One point that intrigued the audience was how unintentional tort is related to negligence. In initiating the discussion, negligence was defined as failing to pay attention as much as one should. This can be unintentional because it always happens due to a lack of intent. No incident can be immediately termed as crime or tort unless the guilty intention or the lack of it, is established. Street Lawyers used small group exercises (SGE) to explain the issue through portraying various ambiguities and conceptual misunderstandings surrounding tort and crime.
The goal of this street law workshop was not to encourage more litigation but to raise public awareness about rights and how to access the justice administration system. As such, the last two sessions introduced the audience to various remedial financial measures like compensation and specific performance in medical negligence cases. The sessions also informed the audience about the activities of organisations like iProbono, BLAST, ASK in facilitating the enforcement of rights.

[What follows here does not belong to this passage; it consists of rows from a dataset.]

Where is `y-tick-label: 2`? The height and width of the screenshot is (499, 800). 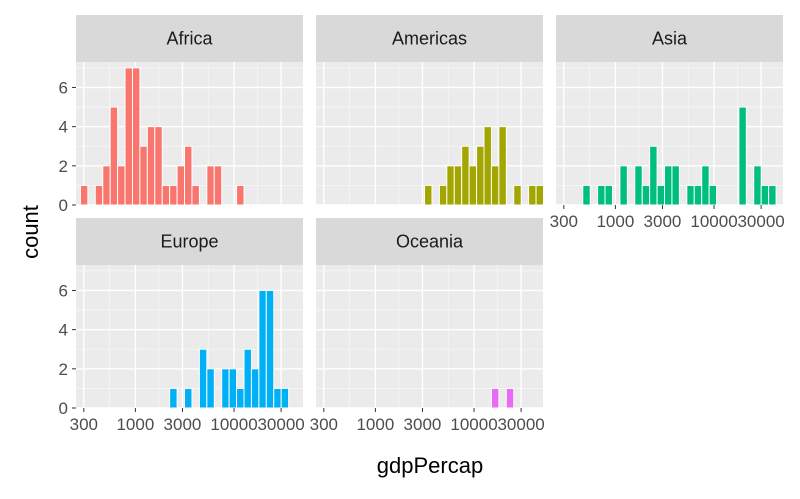 y-tick-label: 2 is located at coordinates (64, 370).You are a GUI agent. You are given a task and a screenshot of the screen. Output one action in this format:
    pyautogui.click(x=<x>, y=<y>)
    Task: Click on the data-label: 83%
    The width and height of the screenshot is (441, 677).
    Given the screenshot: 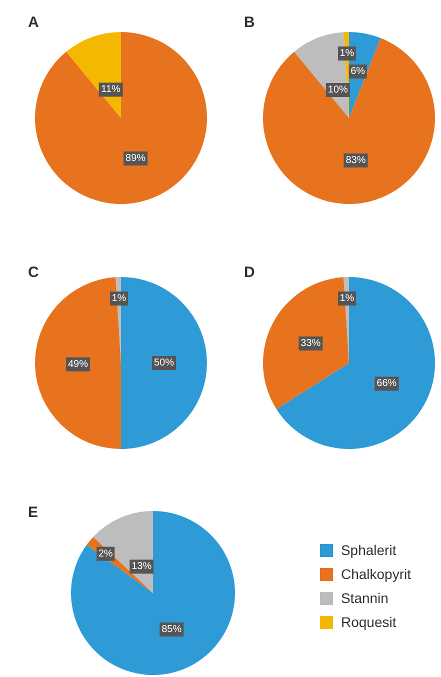 What is the action you would take?
    pyautogui.click(x=356, y=160)
    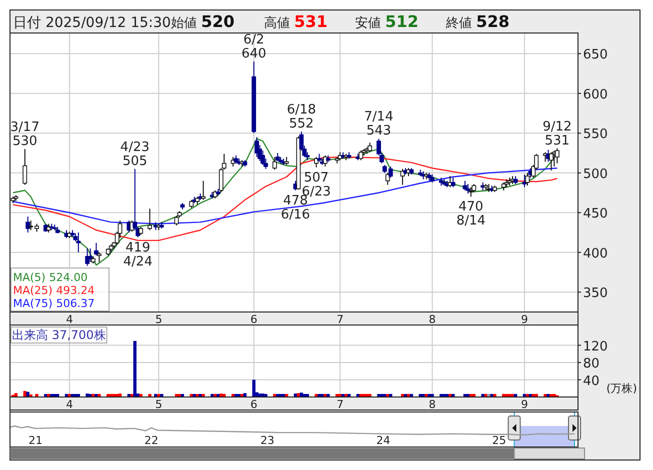 The height and width of the screenshot is (470, 653). Describe the element at coordinates (596, 294) in the screenshot. I see `y-tick-label: 350` at that location. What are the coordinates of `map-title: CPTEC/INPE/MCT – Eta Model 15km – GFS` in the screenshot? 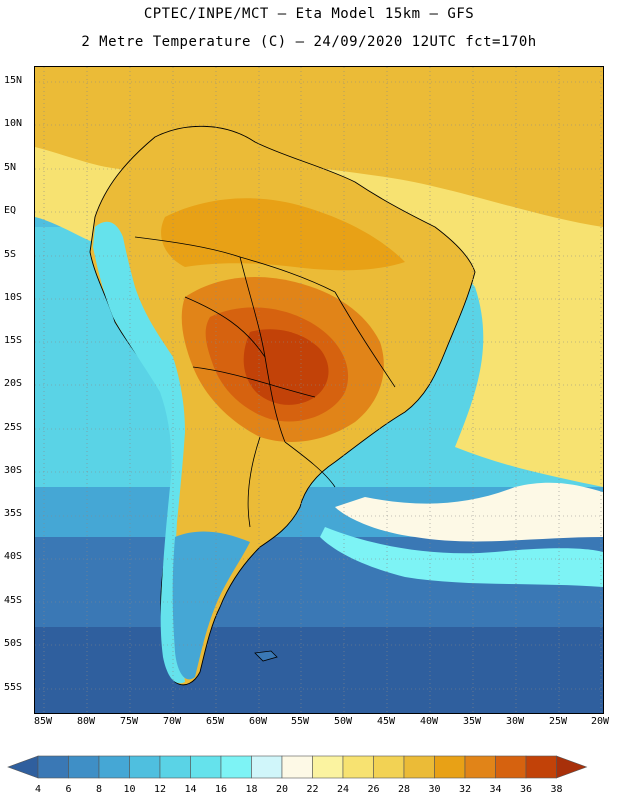 It's located at (309, 14).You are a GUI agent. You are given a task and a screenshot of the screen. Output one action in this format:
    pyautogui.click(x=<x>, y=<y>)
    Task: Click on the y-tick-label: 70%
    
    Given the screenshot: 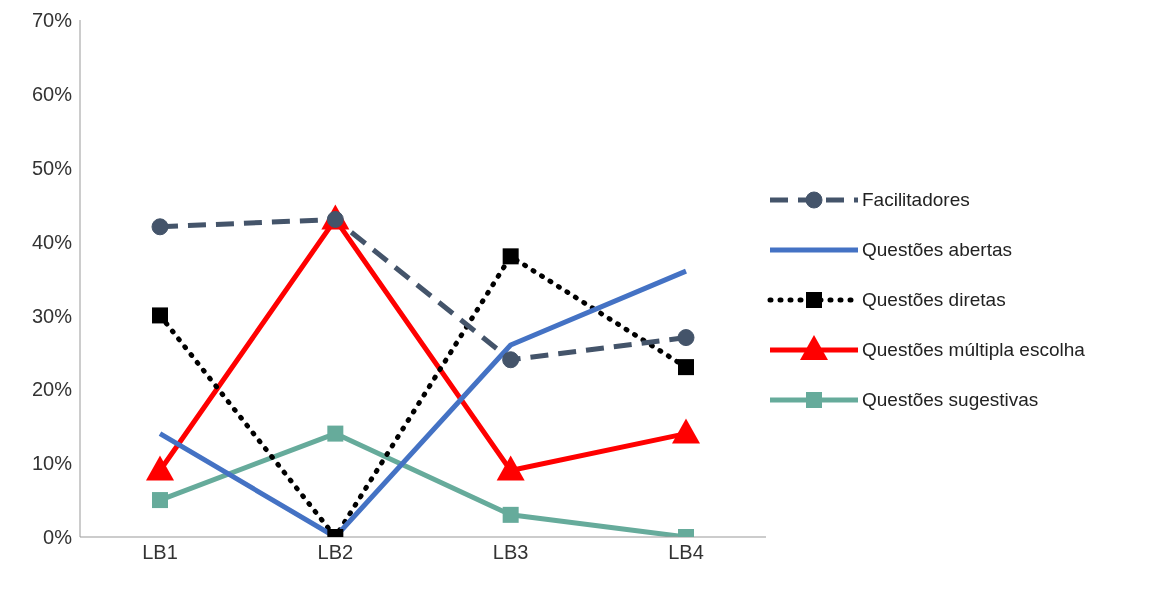 What is the action you would take?
    pyautogui.click(x=52, y=20)
    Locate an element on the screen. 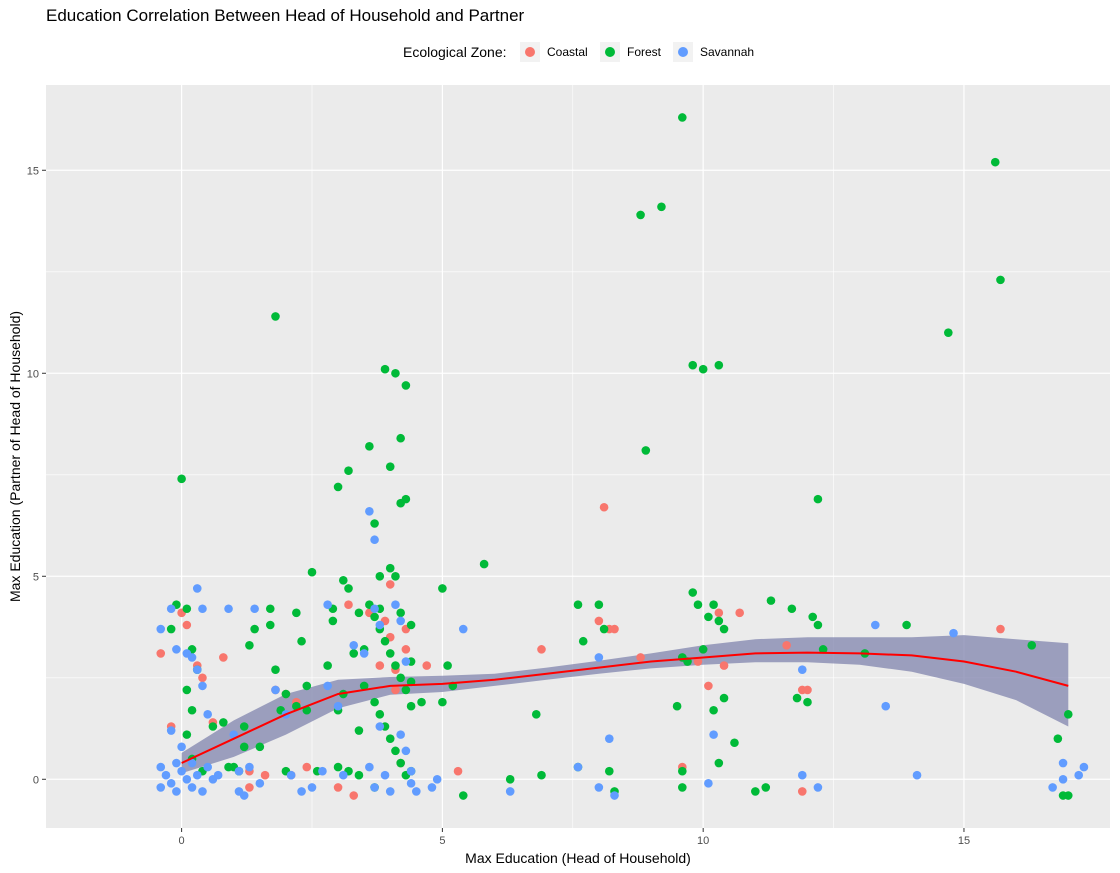  confidence-ribbon-group is located at coordinates (625, 704).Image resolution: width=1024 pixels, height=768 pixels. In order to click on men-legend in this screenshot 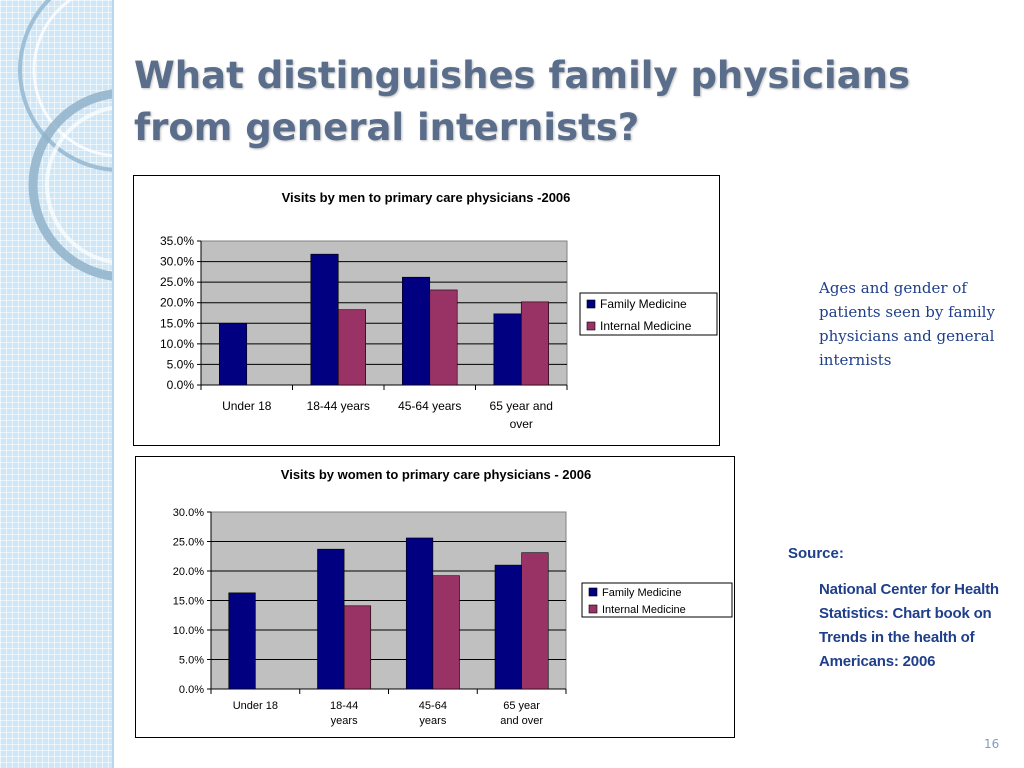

The sessions were provided various points of contact for obtaining legal advice as well as free legal aid in various ways.
The 'Street Law Project' may be the most efficient way to educate the common people in our country about their rights and to educate them about tort law. This is because 'Street Law' delivers legal education practically and virtually in accordance with the common people's understanding. The primary objective of this year's Street Law Project was to educate the people on the remedies available for tort offenses, particularly medical negligence.
The writer is a final year law student, Khulna University.